- **Information supplied**:
□ □ □ □ □

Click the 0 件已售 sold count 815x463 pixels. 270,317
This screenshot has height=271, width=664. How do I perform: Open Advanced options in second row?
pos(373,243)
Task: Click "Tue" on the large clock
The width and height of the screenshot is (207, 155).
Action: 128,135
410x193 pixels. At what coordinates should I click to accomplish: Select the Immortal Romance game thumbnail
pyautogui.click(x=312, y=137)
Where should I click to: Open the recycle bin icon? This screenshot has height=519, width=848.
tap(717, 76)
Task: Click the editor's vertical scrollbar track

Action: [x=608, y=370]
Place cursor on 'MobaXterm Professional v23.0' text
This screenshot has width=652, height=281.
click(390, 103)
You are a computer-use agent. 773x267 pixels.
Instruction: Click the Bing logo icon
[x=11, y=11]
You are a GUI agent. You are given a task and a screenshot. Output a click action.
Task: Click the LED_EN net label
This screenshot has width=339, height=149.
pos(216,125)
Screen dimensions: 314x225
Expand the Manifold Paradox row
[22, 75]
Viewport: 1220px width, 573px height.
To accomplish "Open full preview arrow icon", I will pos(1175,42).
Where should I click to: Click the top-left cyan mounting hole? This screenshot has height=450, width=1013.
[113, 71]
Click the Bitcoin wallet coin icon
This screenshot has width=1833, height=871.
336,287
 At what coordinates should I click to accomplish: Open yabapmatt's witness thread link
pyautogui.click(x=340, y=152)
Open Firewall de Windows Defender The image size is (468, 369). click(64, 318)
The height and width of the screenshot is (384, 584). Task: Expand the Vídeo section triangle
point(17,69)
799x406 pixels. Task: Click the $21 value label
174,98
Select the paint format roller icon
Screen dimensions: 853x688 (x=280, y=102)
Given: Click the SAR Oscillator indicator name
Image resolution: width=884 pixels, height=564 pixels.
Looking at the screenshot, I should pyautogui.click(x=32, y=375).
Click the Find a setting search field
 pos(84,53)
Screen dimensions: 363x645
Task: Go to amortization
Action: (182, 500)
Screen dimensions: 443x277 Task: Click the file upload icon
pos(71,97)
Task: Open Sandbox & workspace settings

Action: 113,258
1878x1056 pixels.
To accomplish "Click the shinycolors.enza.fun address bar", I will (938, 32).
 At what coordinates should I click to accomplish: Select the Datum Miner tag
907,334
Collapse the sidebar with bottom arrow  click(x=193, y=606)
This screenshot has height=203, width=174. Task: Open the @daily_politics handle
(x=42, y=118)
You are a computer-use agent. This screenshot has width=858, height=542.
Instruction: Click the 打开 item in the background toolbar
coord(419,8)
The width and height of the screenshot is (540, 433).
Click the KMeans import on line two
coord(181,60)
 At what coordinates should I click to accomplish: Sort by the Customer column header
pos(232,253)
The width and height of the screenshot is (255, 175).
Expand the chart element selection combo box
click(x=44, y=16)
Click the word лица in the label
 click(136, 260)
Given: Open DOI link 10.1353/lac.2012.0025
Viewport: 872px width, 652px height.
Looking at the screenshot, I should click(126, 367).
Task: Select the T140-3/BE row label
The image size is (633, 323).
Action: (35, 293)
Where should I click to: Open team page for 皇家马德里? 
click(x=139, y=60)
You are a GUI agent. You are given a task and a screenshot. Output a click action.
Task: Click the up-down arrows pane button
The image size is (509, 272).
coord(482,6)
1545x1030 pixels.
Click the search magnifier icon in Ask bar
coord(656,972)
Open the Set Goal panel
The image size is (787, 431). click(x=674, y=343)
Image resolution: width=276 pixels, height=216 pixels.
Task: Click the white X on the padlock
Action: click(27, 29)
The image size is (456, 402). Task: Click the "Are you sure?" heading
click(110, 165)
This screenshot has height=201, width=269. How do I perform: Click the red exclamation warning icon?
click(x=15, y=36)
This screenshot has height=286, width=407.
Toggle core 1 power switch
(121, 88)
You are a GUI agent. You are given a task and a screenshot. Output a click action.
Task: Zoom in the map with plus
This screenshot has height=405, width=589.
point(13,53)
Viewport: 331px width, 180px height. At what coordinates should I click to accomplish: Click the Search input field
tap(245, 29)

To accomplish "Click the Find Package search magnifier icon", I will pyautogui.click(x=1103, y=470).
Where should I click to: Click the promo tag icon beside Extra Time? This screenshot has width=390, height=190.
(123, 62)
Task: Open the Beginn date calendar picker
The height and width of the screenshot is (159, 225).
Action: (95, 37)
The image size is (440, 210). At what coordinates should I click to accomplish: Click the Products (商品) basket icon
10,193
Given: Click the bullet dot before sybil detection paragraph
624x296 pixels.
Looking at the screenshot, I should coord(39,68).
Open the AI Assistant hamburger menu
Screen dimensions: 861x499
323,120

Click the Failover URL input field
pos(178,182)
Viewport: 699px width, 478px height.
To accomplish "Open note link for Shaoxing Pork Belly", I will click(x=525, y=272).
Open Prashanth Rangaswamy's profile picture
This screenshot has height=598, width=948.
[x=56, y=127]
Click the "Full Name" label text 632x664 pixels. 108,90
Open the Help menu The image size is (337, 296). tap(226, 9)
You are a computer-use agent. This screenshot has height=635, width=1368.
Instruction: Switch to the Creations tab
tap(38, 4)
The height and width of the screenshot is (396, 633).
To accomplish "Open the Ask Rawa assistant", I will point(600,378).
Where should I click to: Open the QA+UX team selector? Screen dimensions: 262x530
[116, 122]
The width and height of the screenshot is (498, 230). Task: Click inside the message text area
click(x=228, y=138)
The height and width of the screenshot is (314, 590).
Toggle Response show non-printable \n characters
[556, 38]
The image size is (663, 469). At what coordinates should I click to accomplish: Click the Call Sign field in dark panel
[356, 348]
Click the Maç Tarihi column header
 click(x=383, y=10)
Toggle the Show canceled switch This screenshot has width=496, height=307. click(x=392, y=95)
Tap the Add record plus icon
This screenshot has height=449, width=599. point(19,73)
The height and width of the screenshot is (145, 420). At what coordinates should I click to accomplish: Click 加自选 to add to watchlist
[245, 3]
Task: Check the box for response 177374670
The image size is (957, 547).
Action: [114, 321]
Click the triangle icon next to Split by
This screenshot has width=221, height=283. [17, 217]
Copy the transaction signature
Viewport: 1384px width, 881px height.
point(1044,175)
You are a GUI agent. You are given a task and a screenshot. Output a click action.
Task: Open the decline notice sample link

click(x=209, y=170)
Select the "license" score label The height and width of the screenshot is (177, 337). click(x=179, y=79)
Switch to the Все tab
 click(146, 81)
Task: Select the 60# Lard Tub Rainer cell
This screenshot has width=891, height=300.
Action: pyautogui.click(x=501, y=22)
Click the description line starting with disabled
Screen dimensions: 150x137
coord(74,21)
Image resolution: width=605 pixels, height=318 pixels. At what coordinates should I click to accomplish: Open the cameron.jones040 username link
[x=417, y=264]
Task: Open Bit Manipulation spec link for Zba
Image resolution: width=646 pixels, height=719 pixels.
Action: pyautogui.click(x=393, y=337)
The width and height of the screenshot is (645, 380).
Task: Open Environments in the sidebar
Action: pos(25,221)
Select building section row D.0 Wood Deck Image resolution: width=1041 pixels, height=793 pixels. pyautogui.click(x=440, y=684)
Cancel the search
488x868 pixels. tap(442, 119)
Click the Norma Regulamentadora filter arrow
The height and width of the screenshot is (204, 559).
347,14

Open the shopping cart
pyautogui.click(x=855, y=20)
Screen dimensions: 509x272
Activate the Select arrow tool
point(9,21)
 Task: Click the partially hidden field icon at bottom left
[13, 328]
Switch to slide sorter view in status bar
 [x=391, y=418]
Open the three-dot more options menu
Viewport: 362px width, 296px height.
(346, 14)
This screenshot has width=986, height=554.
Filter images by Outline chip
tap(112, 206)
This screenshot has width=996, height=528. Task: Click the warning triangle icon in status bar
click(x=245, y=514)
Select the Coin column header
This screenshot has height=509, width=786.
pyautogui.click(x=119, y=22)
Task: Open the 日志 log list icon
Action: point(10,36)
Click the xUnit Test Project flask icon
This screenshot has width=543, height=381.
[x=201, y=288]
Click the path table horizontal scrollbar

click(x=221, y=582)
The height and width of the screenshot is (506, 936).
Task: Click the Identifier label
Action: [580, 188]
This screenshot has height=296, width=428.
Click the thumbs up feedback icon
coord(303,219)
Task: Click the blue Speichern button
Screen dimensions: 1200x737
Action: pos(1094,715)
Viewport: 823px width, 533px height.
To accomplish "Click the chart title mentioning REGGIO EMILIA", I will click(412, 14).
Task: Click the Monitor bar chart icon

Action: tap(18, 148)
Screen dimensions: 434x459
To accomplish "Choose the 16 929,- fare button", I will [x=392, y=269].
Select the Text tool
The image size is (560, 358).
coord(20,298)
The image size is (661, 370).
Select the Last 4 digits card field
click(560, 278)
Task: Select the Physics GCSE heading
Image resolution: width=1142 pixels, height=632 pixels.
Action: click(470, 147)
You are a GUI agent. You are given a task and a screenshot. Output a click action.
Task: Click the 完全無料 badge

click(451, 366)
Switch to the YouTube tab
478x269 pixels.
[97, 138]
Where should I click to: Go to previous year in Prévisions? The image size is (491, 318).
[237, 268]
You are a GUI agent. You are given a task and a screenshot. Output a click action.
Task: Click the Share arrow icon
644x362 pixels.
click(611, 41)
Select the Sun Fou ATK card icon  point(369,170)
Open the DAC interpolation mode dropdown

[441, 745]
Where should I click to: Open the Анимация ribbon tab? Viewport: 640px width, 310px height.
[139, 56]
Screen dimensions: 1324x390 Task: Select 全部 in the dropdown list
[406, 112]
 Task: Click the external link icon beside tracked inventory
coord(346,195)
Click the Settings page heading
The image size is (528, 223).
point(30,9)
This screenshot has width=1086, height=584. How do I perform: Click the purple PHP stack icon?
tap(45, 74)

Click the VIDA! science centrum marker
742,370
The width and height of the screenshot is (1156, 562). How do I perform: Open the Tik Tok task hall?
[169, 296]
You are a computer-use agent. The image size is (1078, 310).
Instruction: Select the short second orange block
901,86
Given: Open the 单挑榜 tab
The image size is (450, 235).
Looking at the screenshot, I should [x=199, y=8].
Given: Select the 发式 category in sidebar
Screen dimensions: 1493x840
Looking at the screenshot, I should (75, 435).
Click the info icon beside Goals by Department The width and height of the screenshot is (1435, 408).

□ □ □ □ □

- **Action item**: Starting at the line above that contains "Task: Open the decline notice sample link", repeat each line exactly up to and including the line that contains "Task: Open Bit Manipulation spec link for Zba", and stop there.

- **Expected answer**:
Task: Open the decline notice sample link

click(x=209, y=170)
Select the "license" score label The height and width of the screenshot is (177, 337). click(x=179, y=79)
Switch to the Все tab
 click(146, 81)
Task: Select the 60# Lard Tub Rainer cell
This screenshot has width=891, height=300.
Action: pyautogui.click(x=501, y=22)
Click the description line starting with disabled
Screen dimensions: 150x137
coord(74,21)
Image resolution: width=605 pixels, height=318 pixels. At what coordinates should I click to accomplish: Open the cameron.jones040 username link
[x=417, y=264]
Task: Open Bit Manipulation spec link for Zba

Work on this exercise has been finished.